Thursday, April 29, 2010

apples and oranges

Every Spring, I go through the "apples and oranges" phase.

It has nothing to do with me.

I get very excited when people want to become triathletes.

However, I have a very short fuse when it comes to "expert runners" wanting to become triathletes.


Here's my story:

A friend of mine is an ultra-marathoner. He is super fast and regularly competes in 50 and 100 mile races. He recently told me that he would never think about attempting Ironman. "You guys are crazy", he said.

Likewise, I think he's crazy and I have no desire to run that far.

On the other hand, my friend and I both know a guy who runs Boston every year (for the past 10 years). No doubt the guy is a great runner.

So, can you tell me why this guy seems to think that with less than 4 months of training that he'll easily do Ironman?

With no swimming base.....

With no cycling base.....


Ironman is NOT a race that you can do with sheer determination. It's not like running a marathon where you hit the wall at 20 miles and think "it's just another 10k". You hit the wall in Ironman, and there are problems.

I started my athletic career as a runner. I never ever assumed that cycling would be easier or that swimming would be a piece o'cake.

Putting them together....I thought would be hell.

WHY DO so many runners think that doing a tri is so easy?
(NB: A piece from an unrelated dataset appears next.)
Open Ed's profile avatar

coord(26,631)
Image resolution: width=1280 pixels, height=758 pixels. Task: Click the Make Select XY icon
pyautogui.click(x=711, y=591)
Why do they assume that just because they are a runner that they can do less training or that they can "conquer" any distance triathlon in less than 6 months?

Doing the run portion of a tri after swimming and riding is very different than running.

But let's look at the numbers:

So you wanna do a sprint tri. Since there aren't any assigned distances for the sprint, I'll just use common distances. In a sprint, you'll cover roughly 18 miles. If you're a beginner, this race will take you longer than a 10k and possibly as long as a half marathon.

In an oly, you'll cover roughly 32 miles. Longer than a 50k, this race could take you as long as a 50k or as short as a slow half marathon.

In a half iron, it's 70.3 miles. Almost 3 times a marathon with a lot more pain & completely different nutritional needs.

Ironman....hmmmm, well any race that starts at 7am and ends at midnight should be taken seriously.

If you are a runner, respect triathletes.....just like we respect you and cyclists and swimmers and everyone else that has an incredibly athletic life.

Training for a triathlon (especially Ironman) is not taking a marathon plan and adding in swimming and cycling.

It's a completely different animal.

One is not better than the other.

By all means, go out and do a tri. Have fun! But don't tell me your first triathlon is going to be Ironman....oh, and that you are going to qualify on your first attempt. That's just ignorant and dangerous.

Apples and Oranges.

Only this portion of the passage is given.